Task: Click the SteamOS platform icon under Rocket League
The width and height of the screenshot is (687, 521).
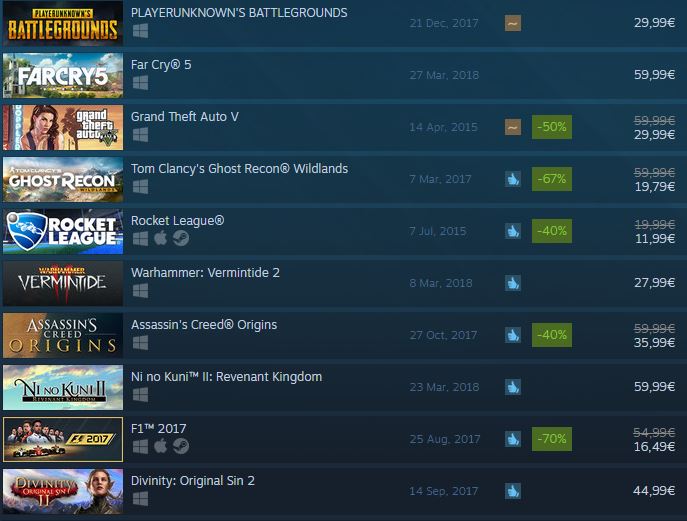Action: 181,238
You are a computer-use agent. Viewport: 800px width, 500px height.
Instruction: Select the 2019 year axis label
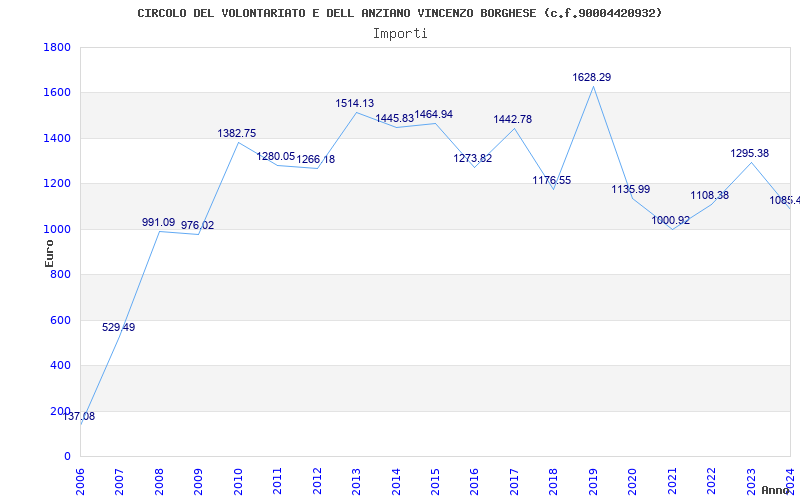click(593, 479)
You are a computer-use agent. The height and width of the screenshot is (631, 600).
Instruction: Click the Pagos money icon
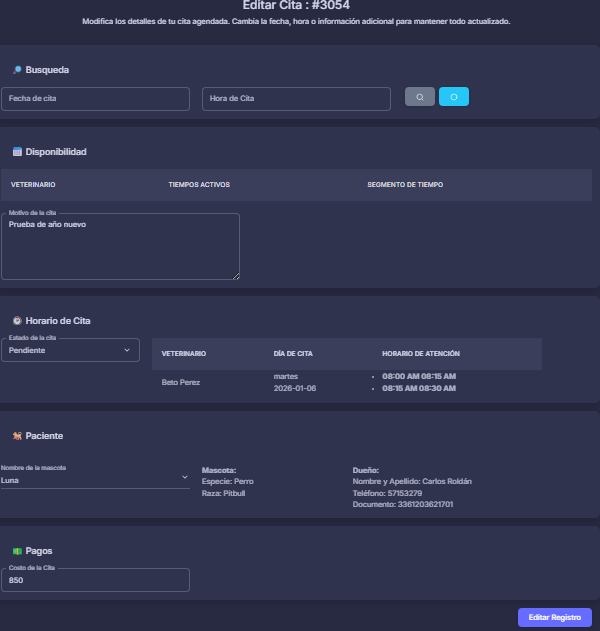click(x=17, y=551)
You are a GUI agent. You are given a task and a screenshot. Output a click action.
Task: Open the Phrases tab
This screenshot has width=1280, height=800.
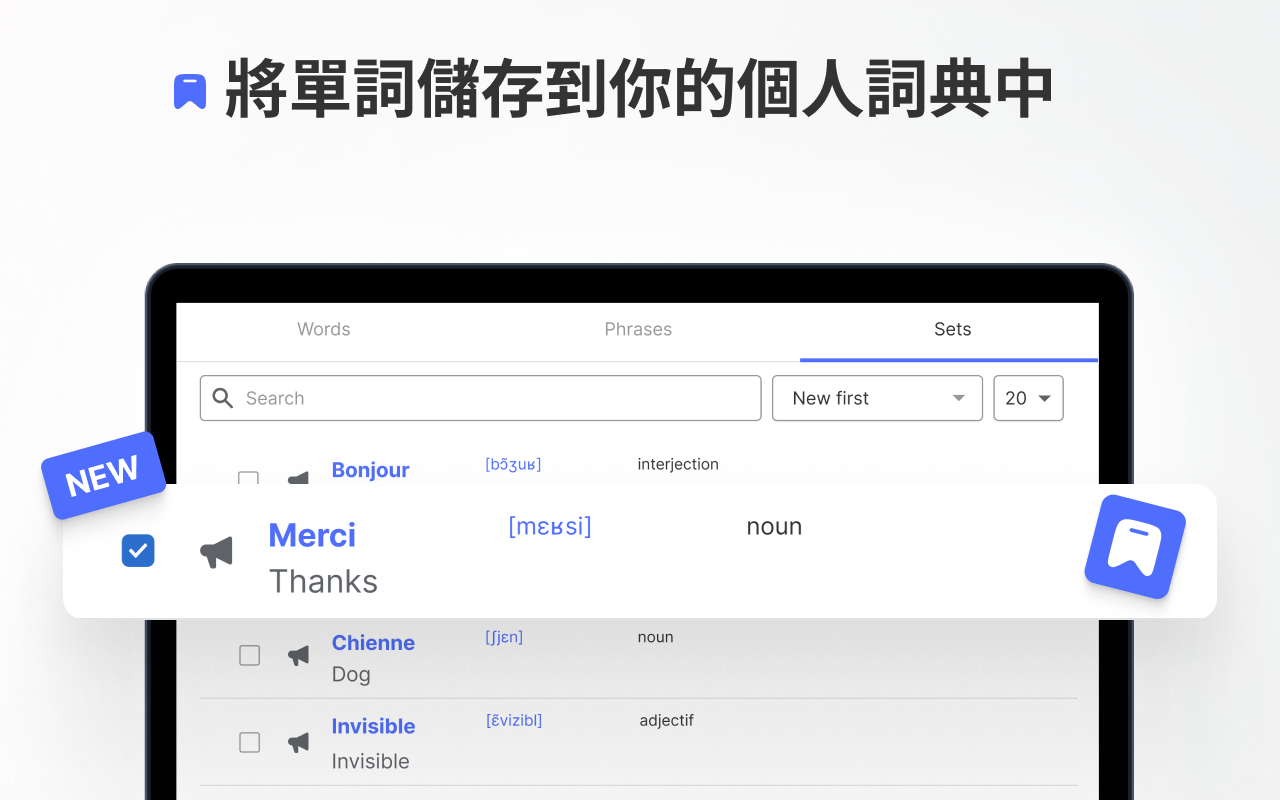tap(638, 329)
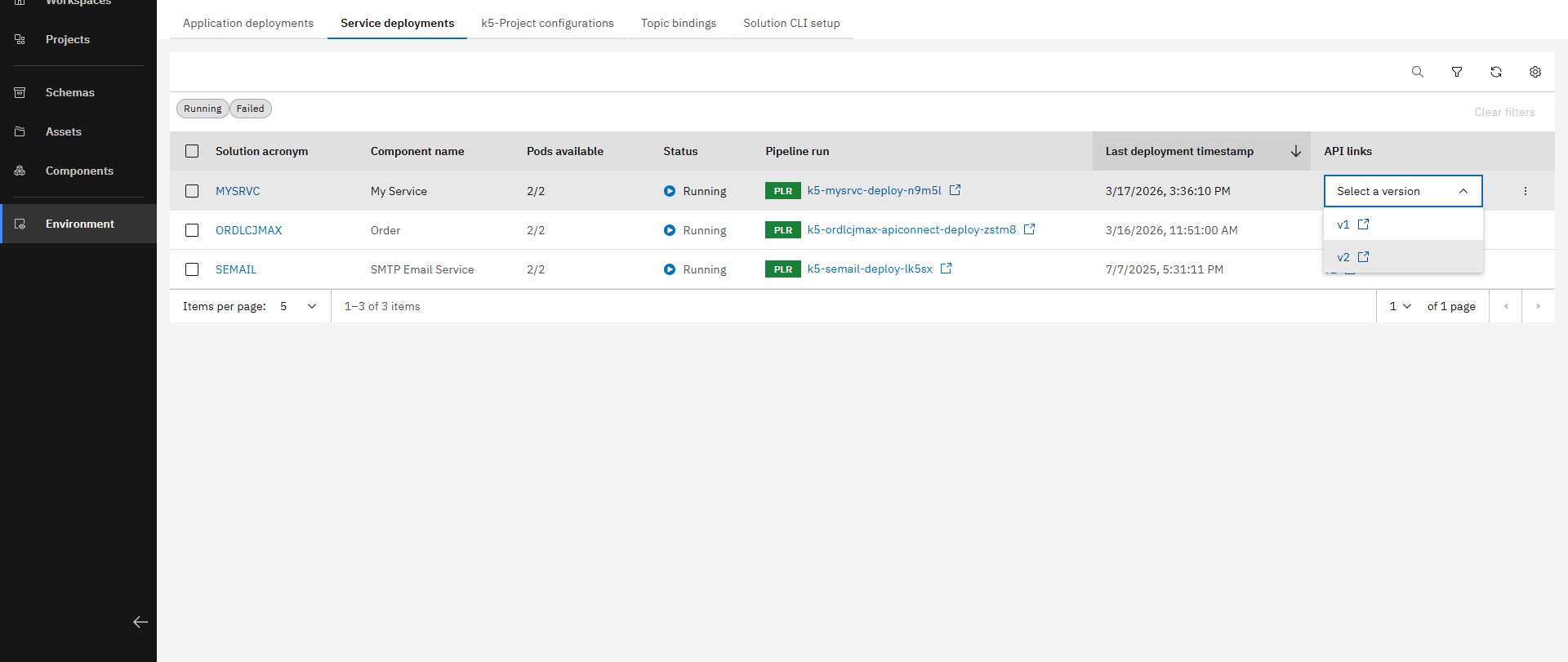Collapse the sidebar with the back arrow

pos(140,622)
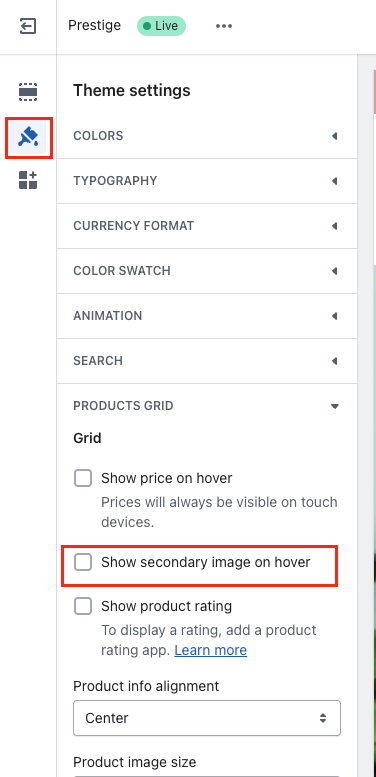This screenshot has height=777, width=376.
Task: Expand the Currency Format section
Action: click(207, 226)
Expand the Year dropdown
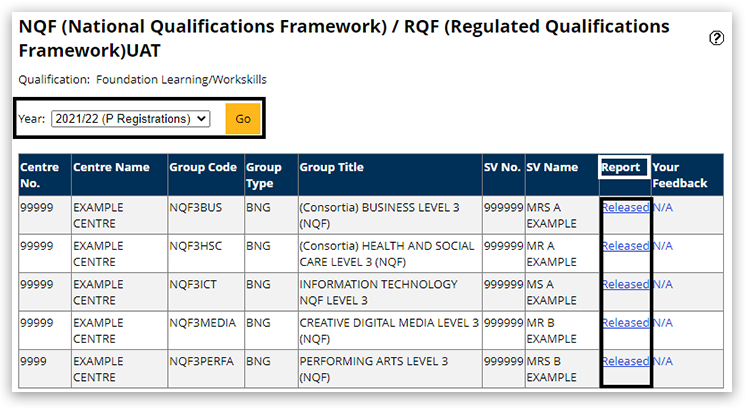This screenshot has width=750, height=410. point(130,119)
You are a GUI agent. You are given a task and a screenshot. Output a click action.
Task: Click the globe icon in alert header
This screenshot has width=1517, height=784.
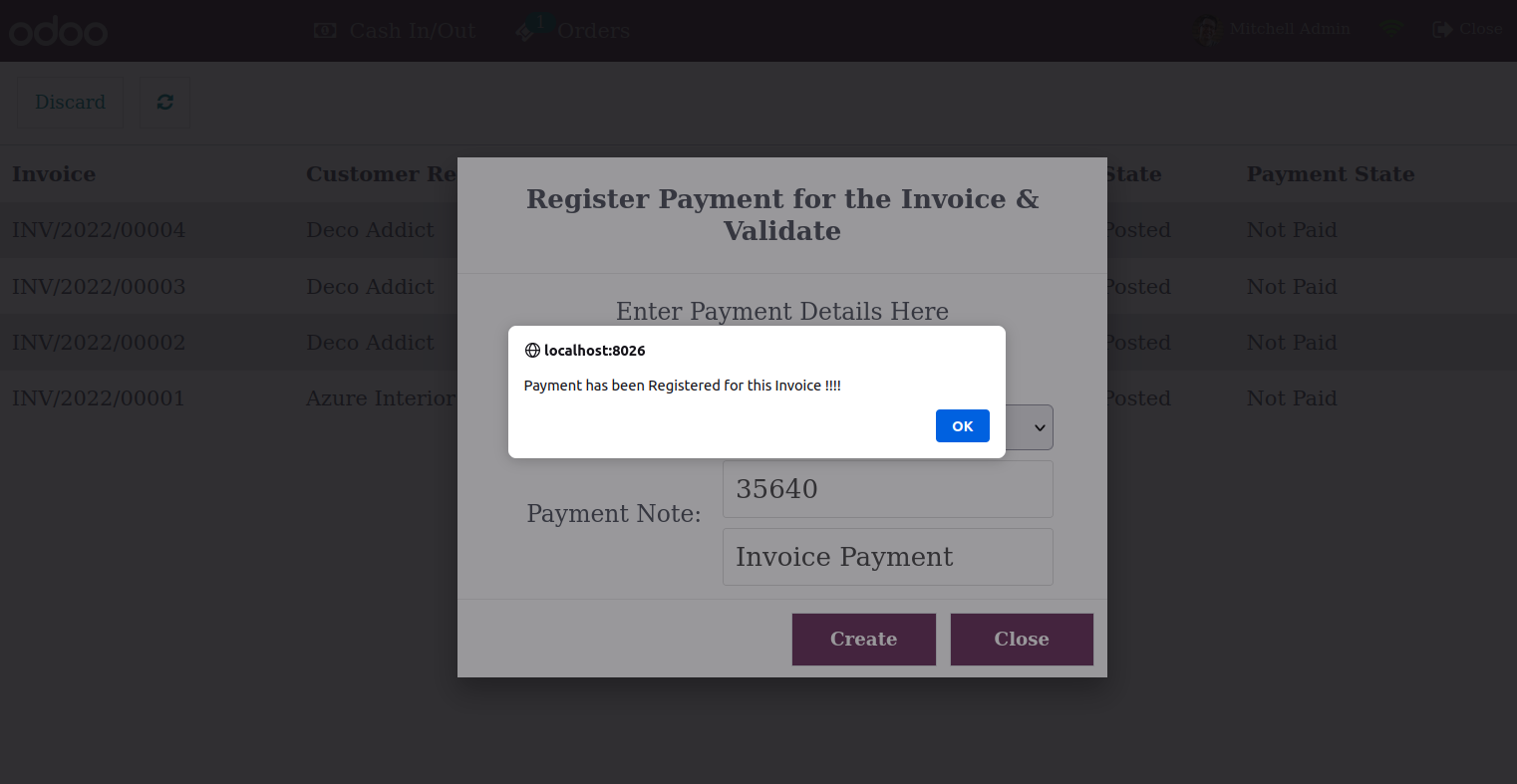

....

Only lines containing the string "computer" belong in the answer; find them in the data above and copy them.

**Response:**
You are a computer-use agent. Viewport: 800px width, 500px height.
You are a computer-use agent. The height and width of the screenshot is (631, 600).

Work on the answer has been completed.